▶ GOAL OF THE EXERCISE
Write a continuation of the passage on the Baroque style that picks up after its final line. The rows that follow the passage are not part of it.

▶ TEXT PASSAGE
------

Etymology: "Baroque" means "curious, odd, or strange" in French. The Portuguese "barroco" means "a large irregular pearl." The term "Baroque" was initially used with a derogatory meaning, to underline the excesses of its emphasis, of its eccentric redundancy, its noisy abundance of details, as opposed to the clearer and sober rationality of the Renaissance.
Definition: a European style of architecture and decoration which developed in the 17th cent. in Italy from late Renaissance and Mannerist forms, and culminated in the churches, monasteries, and palaces of southern Germany and Austria in the early 18th cent.
Religious origin: Baroque was the dominant style of European art between Mannerism and Rococo. This style originated in Rome and is associated with the Catholic Counter-Reformation, its salient characteristics -- overt rhetoric and dynamic movement -- being well suited to expressing the self-confidence and proselytizing spirit of the reinvigorated Catholic Church.
The Baroque originated around 1600. The canon promulgated at the Council of Trent (1545ó63), by which the Roman Catholic Church addressed the representational arts by demanding that paintings and sculptures in church contexts should speak to the illiterate rather than to the well-informed, is customarily offered as an inspiration of the Baroque, which appeared, however, a generation later. This turn toward a populist conception of the function of ecclesiastical art is seen by many art historians as driving the innovations of Caravaggio and the Carracci brothers, all of whom were working (and competing for commissions) in Rome around 1600.
In Italy, Baroque was the Catholic art of the popes (in opposition to the art of the Protestant north where no images were allowed).
Bernini, in Italy, was one of the great Baroque architects.
Spread: In the 17th century, Rome was the artistic capital of Europe, and the Baroque style soon spread outwards from it, undergoing modification in each of the countries to which it migrated, as it encountered different tastes and outlooks and merged with local traditions:
- In some areas it became more extravagant (notably in the fervent religious atmosphere of Spain and Latin America) and in others it was toned down to suit more conservative tastes.
- In Catholic Flanders it had one of its finest flowerings in the work of Rubens, but in neighboring Holland, a predominantly Protestant country, the Baroque made comparatively slight inroads; nor did it ever take firm root in England.
- In France, the Baroque found its greatest expression in the service of the monarchy rather than the church. Louis XIV realized the importance of the arts as a propaganda medium in promoting the idea of his regal glory, and his palace at Versailles -- with its grandiose combination of architecture, sculpture, painting, decoration, and (not least) the art of the gardener -- represents one of the supreme examples of the Baroque fusion of the arts to create an overwhelmingly impressive whole. (The German term Gesamtkunstwerk--"total work of art"--has been applied to this ideal.) In France, as in other countries, the Baroque style merged imperceptibly with the Rococo style that followed it.
Art: Caravaggio, El Greco, Diego Velazquez, Peter Paul Rubens, Jan Vermeer, Frans Hals, Rembrandt.

------

(Recorded data)

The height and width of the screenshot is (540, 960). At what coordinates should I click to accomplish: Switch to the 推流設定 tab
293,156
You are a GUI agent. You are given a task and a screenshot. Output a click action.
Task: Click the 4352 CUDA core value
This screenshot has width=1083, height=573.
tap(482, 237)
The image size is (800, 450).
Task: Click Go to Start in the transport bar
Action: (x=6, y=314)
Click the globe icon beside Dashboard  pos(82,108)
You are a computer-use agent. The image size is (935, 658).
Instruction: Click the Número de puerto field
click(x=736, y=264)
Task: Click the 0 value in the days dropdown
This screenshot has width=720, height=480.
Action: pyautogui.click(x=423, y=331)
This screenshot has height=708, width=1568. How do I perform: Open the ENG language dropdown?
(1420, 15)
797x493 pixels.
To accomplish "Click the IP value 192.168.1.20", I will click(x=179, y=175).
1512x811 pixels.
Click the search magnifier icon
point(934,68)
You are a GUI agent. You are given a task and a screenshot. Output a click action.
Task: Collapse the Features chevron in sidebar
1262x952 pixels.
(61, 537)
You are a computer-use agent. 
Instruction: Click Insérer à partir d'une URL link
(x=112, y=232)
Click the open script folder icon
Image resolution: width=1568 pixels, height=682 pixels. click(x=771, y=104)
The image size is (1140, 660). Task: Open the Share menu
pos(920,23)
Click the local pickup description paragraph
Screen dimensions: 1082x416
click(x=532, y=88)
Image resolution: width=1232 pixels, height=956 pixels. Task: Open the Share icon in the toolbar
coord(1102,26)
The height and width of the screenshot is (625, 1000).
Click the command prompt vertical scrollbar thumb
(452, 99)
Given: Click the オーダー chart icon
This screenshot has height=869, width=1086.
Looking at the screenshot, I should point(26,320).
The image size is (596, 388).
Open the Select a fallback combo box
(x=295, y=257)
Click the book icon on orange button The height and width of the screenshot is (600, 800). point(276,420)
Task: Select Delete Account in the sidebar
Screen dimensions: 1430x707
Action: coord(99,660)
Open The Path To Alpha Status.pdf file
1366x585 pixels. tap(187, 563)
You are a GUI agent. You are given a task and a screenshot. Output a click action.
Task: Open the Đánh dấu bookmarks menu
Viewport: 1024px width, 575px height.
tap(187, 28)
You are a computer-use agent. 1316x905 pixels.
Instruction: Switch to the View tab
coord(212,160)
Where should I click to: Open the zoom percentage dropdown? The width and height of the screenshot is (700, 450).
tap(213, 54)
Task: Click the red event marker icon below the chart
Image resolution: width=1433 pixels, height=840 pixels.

------

▶ EXPECTED ANSWER
Music: The term Baroque also is used to designate the style of music composed during a period that overlaps with that of Baroque art, but usually encompasses a slightly later period. Opera was born during the Baroque era.
Composers: J. S. Bach, G .F. Handel, Antonio Vivaldi, Domenico Scarlotti, and Georg Philipp Telemann.
Baroque characteristics:
- Large scale , bold details
- Interpenetration of oval spaces
- Sweeping, curved surfaces
- Conspicuous use of decoration, sculpture, and color
- C and S scrolls,
- Shell motifs (including door hoods and niche hoods)
- Cartouches
- Segmental arch window pediment (rounded pediment)
- Acanthus leaves
- Art: The Baroque movement is by no means exclusively associated with religious art.
Mirrors: Mirrors began to appear in the this century, e.g., the Hall of Mirrors at Versailles.
Architects: Gianlorenzo Bernini, Carlo Moderno, Francesco Borromini, François Mansart, Jules Hardouin, Charles LeBrun. Christopher Wren
England
England's introduction to the Baroque style occurred after the Great Fire in 1666 destroyed most of London. Charles II set out to rebuild London in grand style and appointed Christopher Wren (1632-1723) as surveyor to his court. Wren had traveled to Paris in 1665 and returned to England with countless engravings depicting the ornate French Baroque style. The grandiose nature of the French Baroque style had impressed the king; however, it was ill-suited for London.
Through Wren's achievements, an English national style was established, and he was knighted for his architectural accomplishments. Wren's interpretation of the high Baroque style supplanted excessive ornamentalizing with classic Palladianism.
Baroque Architecture examples:
- San Carlo alle Quattro Fontane (Four Fountains), Rome, Italy
- Sant'Agnese in Agone (Church of St. Agatha at the Circus Agonalis), Piazza Novona, Rome, Italy
- Piazza Novona , Rome, Italy
- St. Peter's, Rome, Italy
- Cathedral,Catania, Sicily
- Opera Garnier, Paris, France
- St. Roch Churh, Paris, France
- Versailles, France
- Canal House Gables , Amsterdam, Netherlands
- Rathaus, Salzberg, Austria
- St. Peter's RC Church, Vienna, Austria
- St. Paul's Cathedral, London, England
- Photo: Dormer - Melk Abbey, Melk, Austria
- Photo: Church pew - St. Stephen's RC Cathedral (Stephendom),Vienna, Austria
- Corbel supporting balcony - Catania, Sicily
- Series of corbels supporting balcony - Catania, Sicily
Baroque Revival 1885-1914
Nineteenth century revival of European Baroque styleWidely adopted in Great Britain and the British Empire from about 1885 until World War I, particularly for government, municipal and commercial buildings.
In France, Baroque Revival is known as Second Empire, a style imported to the U.S, including Buffalo.